Looking at the records below, please say how many lines contain the word "computer", as a bare number.

(Dataset records)
● ● ● ●

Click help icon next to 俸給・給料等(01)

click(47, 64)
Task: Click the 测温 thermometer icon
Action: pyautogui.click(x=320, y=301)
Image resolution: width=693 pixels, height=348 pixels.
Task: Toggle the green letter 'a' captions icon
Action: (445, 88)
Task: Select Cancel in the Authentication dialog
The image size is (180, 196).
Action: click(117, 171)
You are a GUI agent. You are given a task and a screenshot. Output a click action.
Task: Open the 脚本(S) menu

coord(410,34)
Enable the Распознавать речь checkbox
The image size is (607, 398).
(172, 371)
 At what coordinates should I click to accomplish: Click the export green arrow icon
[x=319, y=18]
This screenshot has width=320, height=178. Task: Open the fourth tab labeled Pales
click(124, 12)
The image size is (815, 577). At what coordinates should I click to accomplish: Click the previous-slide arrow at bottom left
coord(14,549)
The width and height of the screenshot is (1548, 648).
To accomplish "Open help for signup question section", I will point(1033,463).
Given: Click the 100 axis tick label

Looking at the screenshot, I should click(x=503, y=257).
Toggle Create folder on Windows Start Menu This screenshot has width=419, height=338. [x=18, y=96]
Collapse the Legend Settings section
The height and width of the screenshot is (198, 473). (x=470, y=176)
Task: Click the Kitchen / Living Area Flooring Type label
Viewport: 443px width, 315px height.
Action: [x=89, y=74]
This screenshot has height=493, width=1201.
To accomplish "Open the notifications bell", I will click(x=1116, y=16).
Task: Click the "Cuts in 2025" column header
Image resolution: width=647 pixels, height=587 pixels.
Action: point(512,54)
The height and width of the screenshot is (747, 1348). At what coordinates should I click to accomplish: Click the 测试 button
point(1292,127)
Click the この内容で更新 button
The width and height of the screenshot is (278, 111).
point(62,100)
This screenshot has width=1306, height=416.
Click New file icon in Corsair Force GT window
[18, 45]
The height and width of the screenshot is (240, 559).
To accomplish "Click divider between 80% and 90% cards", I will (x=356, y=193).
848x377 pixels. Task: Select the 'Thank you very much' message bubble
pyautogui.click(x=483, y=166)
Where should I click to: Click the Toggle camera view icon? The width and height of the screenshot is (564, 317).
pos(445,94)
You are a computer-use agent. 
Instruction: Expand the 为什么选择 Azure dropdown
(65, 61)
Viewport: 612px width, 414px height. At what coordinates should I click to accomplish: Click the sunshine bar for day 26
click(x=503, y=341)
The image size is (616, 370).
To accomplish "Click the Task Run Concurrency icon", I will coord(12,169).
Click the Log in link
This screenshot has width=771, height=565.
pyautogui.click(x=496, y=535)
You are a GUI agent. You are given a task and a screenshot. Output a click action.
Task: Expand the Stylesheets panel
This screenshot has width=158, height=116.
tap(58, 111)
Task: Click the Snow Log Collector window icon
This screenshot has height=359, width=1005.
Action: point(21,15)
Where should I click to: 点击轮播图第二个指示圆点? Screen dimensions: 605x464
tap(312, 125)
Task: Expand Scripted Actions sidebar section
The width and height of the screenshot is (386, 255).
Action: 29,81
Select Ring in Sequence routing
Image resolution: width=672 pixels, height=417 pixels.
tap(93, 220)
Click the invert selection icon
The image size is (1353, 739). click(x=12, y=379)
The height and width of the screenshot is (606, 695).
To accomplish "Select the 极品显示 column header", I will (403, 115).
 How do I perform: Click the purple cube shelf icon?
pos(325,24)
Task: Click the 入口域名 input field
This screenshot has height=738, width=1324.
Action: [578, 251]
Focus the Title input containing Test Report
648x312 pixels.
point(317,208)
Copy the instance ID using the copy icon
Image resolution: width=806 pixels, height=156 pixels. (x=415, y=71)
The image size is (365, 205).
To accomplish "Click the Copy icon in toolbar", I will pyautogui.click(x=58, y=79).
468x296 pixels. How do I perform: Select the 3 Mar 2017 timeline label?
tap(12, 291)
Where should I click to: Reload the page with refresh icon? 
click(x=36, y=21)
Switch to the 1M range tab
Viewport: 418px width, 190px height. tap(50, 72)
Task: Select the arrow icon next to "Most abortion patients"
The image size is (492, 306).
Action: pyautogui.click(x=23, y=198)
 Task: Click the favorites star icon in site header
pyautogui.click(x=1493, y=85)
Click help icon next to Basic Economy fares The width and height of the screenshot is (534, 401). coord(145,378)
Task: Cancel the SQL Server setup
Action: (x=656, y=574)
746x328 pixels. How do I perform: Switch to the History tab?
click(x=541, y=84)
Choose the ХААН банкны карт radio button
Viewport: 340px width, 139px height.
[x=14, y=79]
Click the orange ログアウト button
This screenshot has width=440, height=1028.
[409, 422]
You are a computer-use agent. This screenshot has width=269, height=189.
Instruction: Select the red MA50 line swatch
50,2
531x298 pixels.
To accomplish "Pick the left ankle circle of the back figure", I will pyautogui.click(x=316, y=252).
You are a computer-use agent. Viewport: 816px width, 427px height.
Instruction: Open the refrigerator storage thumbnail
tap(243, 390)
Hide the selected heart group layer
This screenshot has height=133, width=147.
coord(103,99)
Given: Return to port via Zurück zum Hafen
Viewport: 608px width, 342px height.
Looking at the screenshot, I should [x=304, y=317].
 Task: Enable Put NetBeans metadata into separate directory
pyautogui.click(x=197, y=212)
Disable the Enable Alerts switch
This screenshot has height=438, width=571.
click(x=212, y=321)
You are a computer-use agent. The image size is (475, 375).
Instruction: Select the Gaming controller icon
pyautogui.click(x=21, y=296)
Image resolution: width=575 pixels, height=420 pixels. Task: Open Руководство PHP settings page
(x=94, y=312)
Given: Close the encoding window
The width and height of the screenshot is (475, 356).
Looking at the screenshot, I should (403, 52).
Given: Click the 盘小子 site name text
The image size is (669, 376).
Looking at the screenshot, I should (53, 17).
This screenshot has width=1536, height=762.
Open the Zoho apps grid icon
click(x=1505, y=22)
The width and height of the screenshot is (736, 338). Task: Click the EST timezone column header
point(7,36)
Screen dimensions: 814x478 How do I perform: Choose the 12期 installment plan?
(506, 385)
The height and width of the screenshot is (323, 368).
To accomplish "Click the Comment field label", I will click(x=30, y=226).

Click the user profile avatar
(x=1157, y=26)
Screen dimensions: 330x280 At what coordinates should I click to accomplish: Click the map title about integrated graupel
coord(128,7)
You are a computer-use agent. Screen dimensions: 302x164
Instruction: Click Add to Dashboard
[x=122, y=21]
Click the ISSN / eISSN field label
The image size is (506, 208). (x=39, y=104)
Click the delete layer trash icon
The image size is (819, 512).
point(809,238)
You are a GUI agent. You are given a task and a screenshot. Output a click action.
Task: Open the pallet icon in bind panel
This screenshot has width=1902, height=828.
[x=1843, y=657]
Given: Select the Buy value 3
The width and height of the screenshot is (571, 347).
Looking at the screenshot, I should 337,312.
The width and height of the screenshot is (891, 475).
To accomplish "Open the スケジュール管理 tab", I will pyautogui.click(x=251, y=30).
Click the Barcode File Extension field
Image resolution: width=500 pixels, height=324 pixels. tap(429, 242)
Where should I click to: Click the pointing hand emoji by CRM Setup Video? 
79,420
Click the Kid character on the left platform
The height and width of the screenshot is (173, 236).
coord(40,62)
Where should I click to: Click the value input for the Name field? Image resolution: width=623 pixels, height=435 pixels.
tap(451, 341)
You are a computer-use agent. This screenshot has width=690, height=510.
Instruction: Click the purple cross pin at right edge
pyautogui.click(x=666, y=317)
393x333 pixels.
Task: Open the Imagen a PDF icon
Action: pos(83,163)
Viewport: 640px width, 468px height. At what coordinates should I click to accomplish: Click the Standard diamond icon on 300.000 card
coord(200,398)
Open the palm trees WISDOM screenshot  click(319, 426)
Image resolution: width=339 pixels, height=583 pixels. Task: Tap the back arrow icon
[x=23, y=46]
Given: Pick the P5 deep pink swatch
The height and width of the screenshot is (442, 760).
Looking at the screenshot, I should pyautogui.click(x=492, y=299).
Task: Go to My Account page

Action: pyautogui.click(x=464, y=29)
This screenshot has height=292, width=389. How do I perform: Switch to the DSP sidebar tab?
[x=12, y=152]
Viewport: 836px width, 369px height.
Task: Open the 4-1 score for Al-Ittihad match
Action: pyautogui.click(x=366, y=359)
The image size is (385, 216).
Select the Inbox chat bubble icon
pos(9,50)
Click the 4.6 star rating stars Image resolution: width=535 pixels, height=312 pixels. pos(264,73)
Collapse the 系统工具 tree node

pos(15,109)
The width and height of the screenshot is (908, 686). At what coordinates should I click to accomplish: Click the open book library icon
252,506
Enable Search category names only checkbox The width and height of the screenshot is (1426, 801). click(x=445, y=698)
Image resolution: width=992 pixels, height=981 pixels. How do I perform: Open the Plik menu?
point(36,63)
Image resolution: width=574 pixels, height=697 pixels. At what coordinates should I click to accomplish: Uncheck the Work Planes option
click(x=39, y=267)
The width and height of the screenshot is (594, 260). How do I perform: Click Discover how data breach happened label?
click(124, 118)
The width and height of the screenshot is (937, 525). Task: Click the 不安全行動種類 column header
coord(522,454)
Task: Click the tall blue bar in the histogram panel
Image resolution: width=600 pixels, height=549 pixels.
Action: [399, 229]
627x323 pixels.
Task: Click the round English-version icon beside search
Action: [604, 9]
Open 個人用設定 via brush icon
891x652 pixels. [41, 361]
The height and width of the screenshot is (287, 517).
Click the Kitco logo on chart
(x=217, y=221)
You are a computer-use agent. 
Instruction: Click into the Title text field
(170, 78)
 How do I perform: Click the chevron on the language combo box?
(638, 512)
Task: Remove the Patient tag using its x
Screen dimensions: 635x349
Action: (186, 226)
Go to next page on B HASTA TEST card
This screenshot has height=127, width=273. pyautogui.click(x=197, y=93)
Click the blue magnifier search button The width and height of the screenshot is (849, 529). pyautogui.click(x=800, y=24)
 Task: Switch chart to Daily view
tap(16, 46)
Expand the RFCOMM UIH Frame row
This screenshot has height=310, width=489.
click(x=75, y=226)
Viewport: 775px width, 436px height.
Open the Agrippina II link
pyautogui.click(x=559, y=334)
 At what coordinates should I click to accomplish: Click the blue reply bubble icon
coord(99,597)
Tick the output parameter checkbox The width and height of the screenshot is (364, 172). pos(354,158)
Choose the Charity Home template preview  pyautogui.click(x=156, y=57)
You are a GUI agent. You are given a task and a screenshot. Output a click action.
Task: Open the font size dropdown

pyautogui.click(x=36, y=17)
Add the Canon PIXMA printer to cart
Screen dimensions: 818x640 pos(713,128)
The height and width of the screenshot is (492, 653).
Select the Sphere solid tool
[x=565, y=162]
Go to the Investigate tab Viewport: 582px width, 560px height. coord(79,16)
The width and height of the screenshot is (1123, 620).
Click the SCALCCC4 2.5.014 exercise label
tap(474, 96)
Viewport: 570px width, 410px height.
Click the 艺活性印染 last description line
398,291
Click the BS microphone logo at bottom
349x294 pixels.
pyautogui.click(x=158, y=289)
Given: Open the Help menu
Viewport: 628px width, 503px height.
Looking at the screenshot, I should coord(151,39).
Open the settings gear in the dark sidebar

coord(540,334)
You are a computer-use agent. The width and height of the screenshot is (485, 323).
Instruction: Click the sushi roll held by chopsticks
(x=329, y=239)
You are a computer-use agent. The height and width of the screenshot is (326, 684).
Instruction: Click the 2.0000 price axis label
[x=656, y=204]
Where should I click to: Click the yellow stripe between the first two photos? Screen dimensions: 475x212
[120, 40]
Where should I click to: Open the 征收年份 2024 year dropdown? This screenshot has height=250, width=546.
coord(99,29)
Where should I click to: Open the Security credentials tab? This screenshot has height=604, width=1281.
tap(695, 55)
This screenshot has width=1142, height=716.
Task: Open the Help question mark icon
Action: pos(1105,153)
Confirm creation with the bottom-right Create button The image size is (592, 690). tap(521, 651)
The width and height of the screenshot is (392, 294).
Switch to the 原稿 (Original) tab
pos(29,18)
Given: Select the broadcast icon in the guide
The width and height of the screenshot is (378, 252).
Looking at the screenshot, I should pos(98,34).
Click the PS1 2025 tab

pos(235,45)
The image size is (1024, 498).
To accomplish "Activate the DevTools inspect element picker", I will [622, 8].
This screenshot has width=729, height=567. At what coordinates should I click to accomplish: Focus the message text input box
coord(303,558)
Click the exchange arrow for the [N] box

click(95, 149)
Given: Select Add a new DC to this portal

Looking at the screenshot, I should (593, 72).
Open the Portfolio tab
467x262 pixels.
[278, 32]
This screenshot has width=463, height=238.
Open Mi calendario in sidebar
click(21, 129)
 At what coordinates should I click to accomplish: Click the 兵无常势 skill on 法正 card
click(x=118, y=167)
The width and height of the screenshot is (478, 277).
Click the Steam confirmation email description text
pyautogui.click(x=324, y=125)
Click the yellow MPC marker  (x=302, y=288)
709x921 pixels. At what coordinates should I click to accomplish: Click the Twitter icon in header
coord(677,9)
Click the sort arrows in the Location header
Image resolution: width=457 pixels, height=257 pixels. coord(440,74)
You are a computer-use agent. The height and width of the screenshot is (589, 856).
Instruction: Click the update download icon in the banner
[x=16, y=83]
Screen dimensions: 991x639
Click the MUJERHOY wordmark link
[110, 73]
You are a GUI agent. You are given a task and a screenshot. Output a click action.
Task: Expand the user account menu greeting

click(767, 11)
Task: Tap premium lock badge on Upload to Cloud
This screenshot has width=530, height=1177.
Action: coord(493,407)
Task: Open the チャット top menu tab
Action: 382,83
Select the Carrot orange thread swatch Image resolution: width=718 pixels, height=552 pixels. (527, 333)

● ● ● ●

RESULT OF THE TASK: 10